Logo veio o controle das vans que faziam transporte ilegal de passageiros. (A
Fetranspor, guilda dos empresários que faziam transporte legal, corrompia
parlamentares e governadores.)
É
difícil acreditar que Jair Bolsonaro não conhecesse a cidade em que vivia
quando disse, em 2018, que “as milícias tinham plena aceitação popular, mas
depois acabaram se desvirtuando. Passaram a cobrar gatonet e gás”.

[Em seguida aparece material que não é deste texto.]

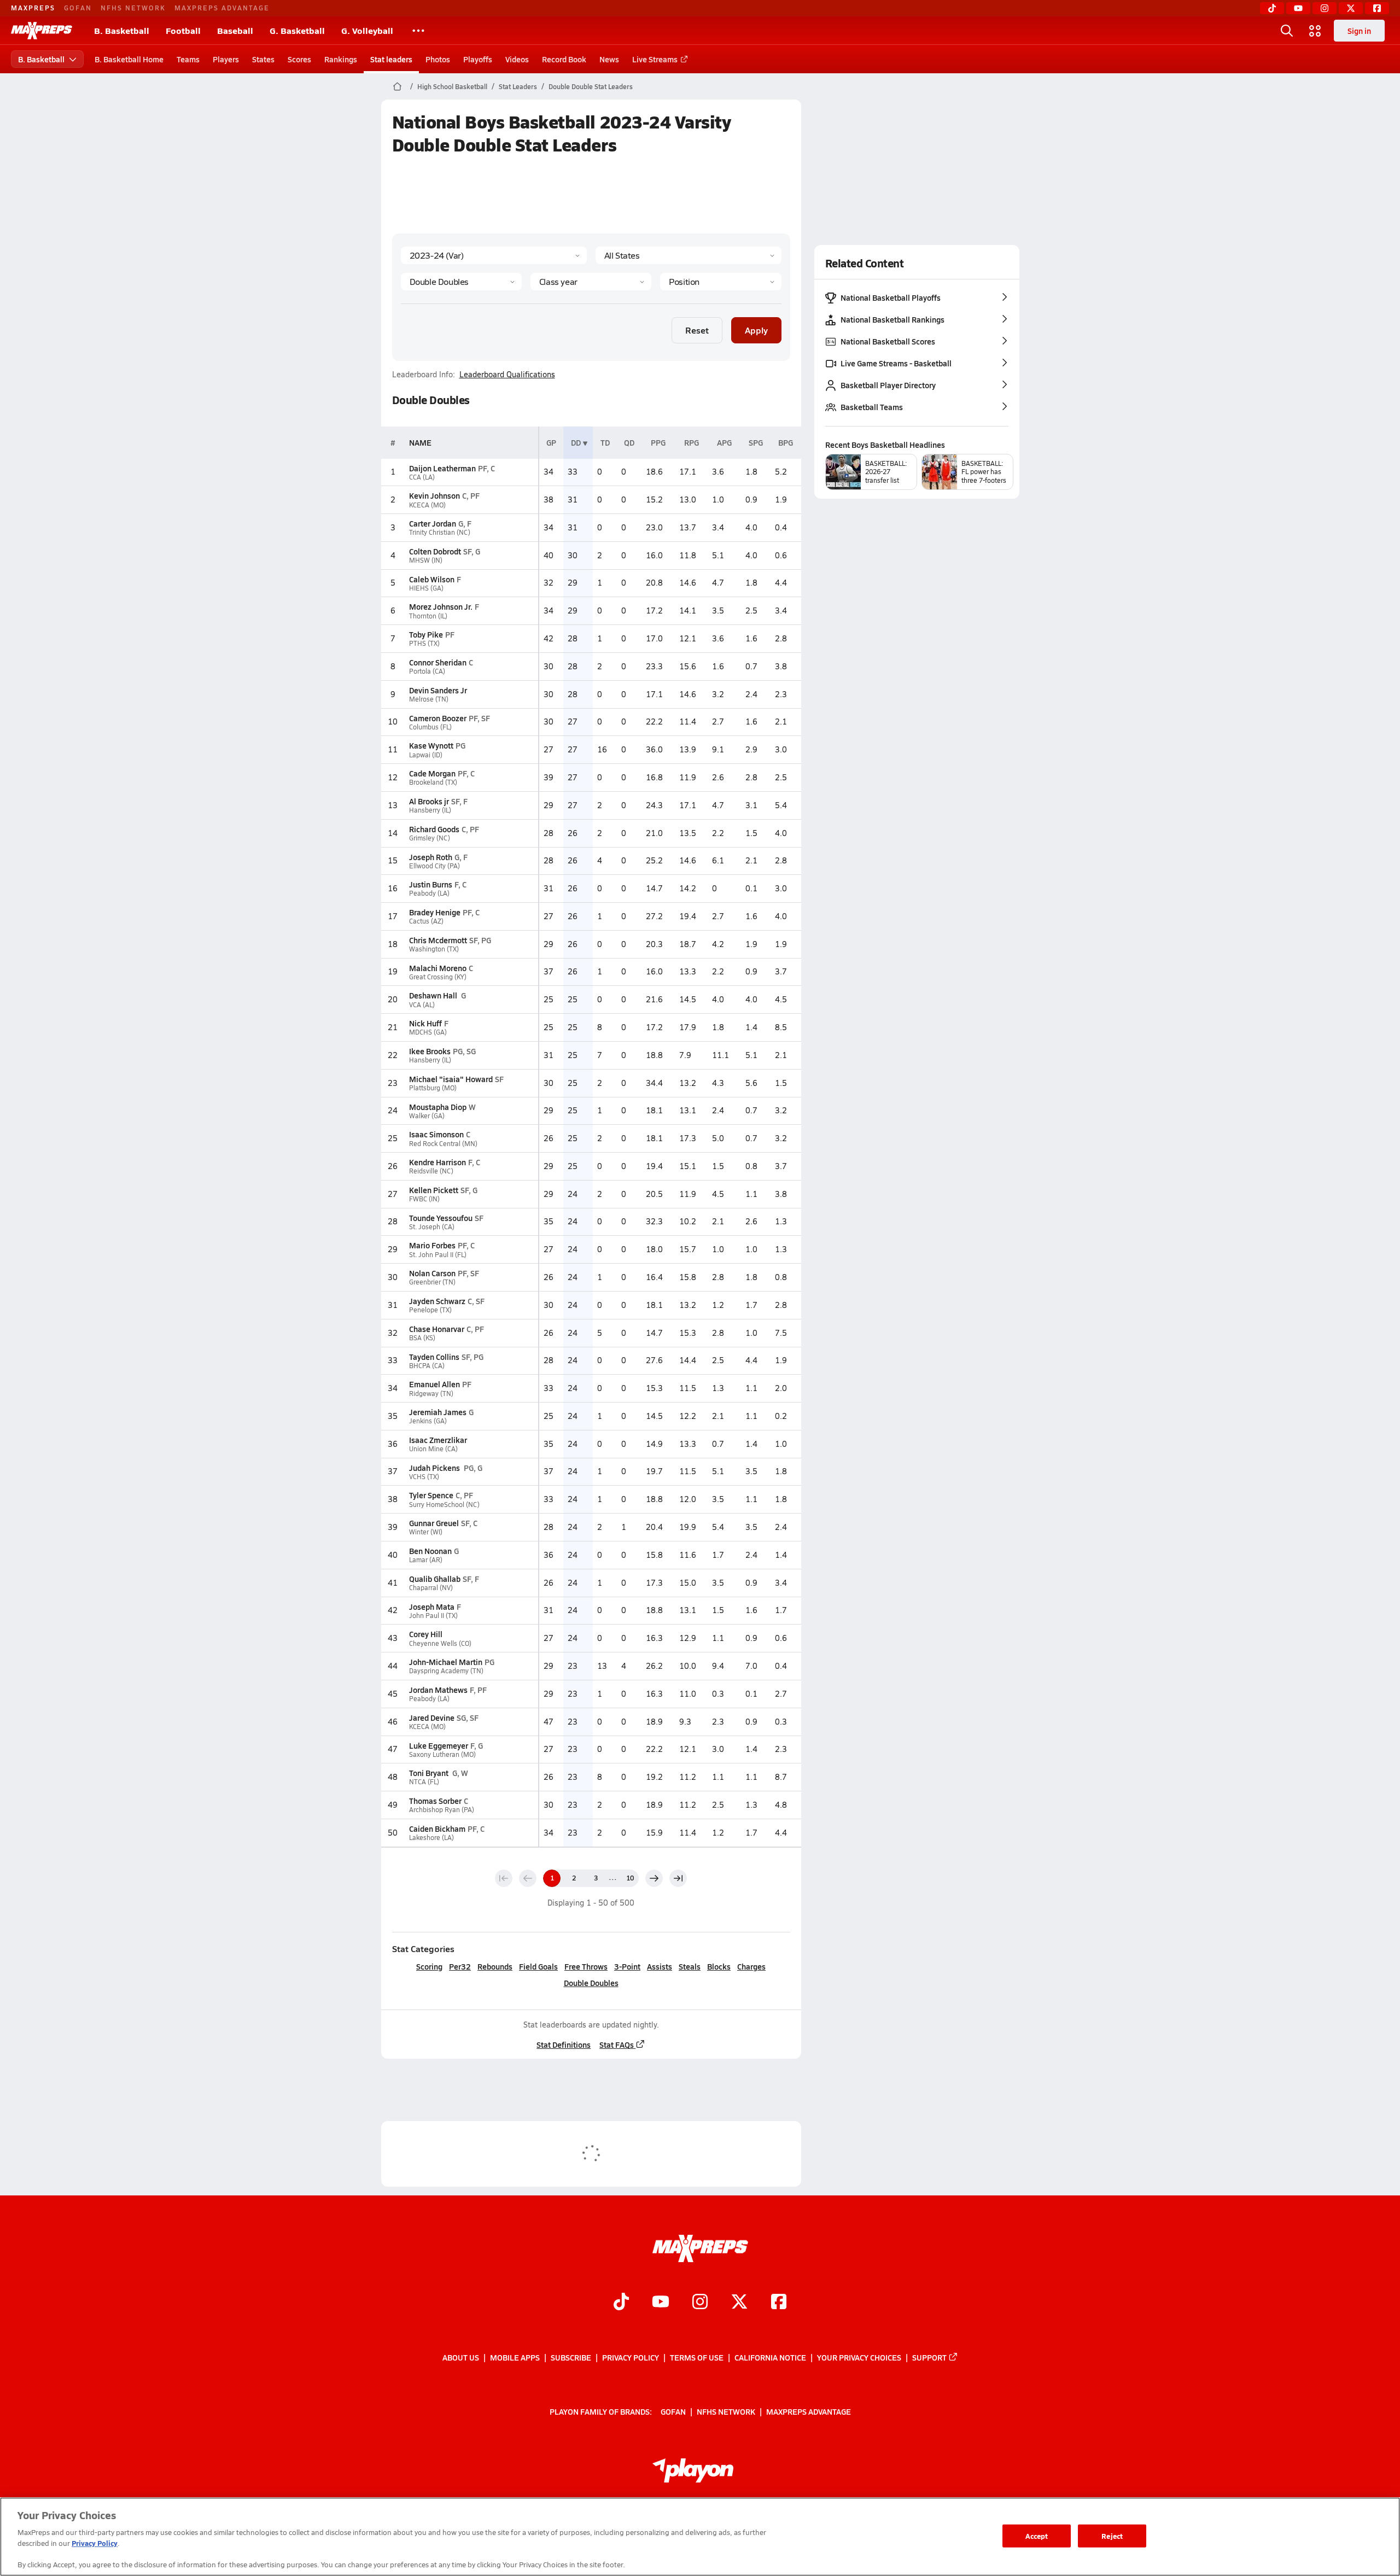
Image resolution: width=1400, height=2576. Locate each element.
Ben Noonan (430, 1550)
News (609, 59)
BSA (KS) (422, 1338)
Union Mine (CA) (433, 1449)
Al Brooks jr (429, 801)
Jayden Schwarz (437, 1300)
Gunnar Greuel (434, 1522)
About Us (460, 2357)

Bolsonaro tinha no seu entorno o ex-sargento Fabrício Queiroz e o ex-capitão Adriano da Nóbrega. Um está preso. O outro, foragido, foi queimado no interior da Bahia.
Pela
lenda urbana 1.0 a milícia vendia segurança, cobrando de R$ 15 a R$ 60 por
família no bairro que protegia. A milícia “desvirtuada” cobraria pelo gás ou
pelo gatonet (cerca de R$ 50). É a lenda urbana 2.0. Mesmo deixando-se pra lá
que cobram entre R$ 30 e R$ 300 aos comerciantes, em pouco mais de uma década,
elas avançaram nos mercados de regularização de terrenos e de construções
ilegais. Privatizam espaços públicos achacando camelôs e motoristas que
estacionam seus carros.
Outra
lenda urbana esteve na ideia segundo a qual as milícias combatiam o tráfico de
drogas. Pode ser que isso já tenha acontecido, mas hoje elas toleram os
traficantes ou se aliam a eles. Não é preciso ser um gênio para perceber que
essa fusão é inevitável.
Quando
Bolsonaro defendia os milicianos era apenas um parlamentar federalmente
inexpressivo e municipalmente astuto. Hoje é o presidente da República. No seu
estado ajudou a eleger um juiz que prometia “balinha na cabeça” e foi afastado
por mau uso do dinheiro da Viúva. O prefeito da cidade que persegue o apoio do
capitão foi apanhado usando o dinheiro da Viúva para custear uma milícia que
constrangia cidadãos insatisfeitos com a saúde pública.
Bolsonaro, como Wilson Witzel, elegeu-se com um discurso político de defesa da lei e da ordem. O governador do Rio perderá a cadeira e deverá batalhar para ficar solto. Bolsonaro e os generais da reserva que levou para o Planalto estão reciclando suas agendas moralistas. Para quem falava em segurança e combate à corrupção, a pesquisa das milícias e o livro de Bruno Paes Manso estão aí para mostrar que não adianta olhar para o lado. A menos que se pretenda colocar mais uma lenda urbana na ciranda, a dos confrontos nos quais morrem os milicianos que expulsavam os traficantes. Como o tráfico vai bem, obrigado, o que se fez foi colocar na praça um novo tipo de bandido, o miliciano. Como as milícias são quase sempre recrutadas na polícia, com a proteção de governantes, seria melhor olhar para dentro.